Copenhagen’s grand redbrick city hall rose to the gray clouds, and Henrik crossed the cobblestoned square to the last building he wanted to enter—Dagmarhus, headquarters of the German administration.

A modern streamlined gray building, and on the ground floor, below six stories of German offices, rested a bookstore, Nordisk Boghandel.

Arranging a resistance meeting at Dagmarhus was either the height of stupidity or the height of brilliance. Would Germans expect freedom fighters to meet right beneath their feet?

Henrik crossed the square with a stream of pedestrians and cyclists.After university, he’d never bothered with reading. Since the occupation, he’d rediscovered his love of reading, but his identity forbade frequenting bookstores.

Yet there he was, a laborer among politicians and businessmen, entering a bookstore.

Tall bookshelves lined the walls. He wanted to linger, browse, buy, but he couldn’t.

No German uniforms, no faces he recognized, so he made his way to the back.

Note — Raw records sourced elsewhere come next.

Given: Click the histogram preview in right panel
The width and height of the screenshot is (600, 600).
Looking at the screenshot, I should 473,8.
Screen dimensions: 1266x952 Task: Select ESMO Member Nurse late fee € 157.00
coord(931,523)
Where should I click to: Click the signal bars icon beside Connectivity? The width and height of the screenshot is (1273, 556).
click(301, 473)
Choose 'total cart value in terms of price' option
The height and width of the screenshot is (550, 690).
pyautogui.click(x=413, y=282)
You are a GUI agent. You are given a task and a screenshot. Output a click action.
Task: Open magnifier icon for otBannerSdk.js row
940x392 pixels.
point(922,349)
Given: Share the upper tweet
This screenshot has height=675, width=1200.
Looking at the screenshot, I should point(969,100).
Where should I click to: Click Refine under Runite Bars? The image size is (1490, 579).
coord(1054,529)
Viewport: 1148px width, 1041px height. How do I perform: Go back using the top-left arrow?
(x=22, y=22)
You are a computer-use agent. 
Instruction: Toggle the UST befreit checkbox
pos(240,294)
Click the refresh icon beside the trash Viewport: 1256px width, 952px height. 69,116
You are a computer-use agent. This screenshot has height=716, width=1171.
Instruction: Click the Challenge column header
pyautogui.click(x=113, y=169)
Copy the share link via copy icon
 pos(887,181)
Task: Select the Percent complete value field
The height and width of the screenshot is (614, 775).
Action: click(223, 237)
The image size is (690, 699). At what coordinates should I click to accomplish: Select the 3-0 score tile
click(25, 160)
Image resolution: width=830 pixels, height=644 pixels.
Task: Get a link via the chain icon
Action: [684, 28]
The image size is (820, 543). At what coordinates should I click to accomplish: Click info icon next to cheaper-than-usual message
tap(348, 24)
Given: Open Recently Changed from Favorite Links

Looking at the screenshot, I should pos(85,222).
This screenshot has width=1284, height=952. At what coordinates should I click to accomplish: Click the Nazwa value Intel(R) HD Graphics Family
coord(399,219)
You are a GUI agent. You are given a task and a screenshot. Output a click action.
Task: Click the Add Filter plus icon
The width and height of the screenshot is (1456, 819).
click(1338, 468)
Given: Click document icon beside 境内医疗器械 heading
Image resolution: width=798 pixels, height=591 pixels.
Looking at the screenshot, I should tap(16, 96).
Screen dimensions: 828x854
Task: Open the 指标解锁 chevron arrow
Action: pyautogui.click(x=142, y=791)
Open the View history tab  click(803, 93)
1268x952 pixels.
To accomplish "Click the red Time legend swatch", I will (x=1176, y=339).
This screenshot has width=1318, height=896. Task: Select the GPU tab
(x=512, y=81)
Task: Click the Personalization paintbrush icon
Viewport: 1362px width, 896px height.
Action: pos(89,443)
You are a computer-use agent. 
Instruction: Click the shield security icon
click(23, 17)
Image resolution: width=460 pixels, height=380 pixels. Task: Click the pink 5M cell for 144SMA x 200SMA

A fair-haired man about Henrik’s age, but nowhere near his size, approached the counter, and his light eyes widened. “May I help you?”

Henrik pulled off his rain-soaked cap. “I would like to speak to Mogens Staffeldt.”

“I am he.”

“Do you have a book about the white stork and its habitat?” His code phrase.

“I might. In my storeroom in the basement. Come with me.”

Henrik followed the man into the back and down a narrow flight of stairs. From behind one door, voices arose and the clanking of machinery. Farther down the hall, Staffeldt opened a door to a room not much bigger than a closet.

Gaffel sat inside in one of two chairs.

Staffeldt left and shut the door behind him.

Henrik took the empty chair. Now he could get a better look at his contact. Gaffel was young, university age if that, and he wore a gray suit of lesser quality.

Narrow-set gray eyes assessed him. “Good evening.”

“Good evening.” As Anker, Henrik had yet another identity, one that required Hemming’s roughness but quicker wits. “We need a new meeting place. I’m not the sort of man who visits Frederiks Kirke or bookstores. I draw too much attention here.”

“Oh. I didn’t think.”

“You will need to think of such things.” Henrik kept his voice soft. “For today, let’s take advantage of this location to speak freely.”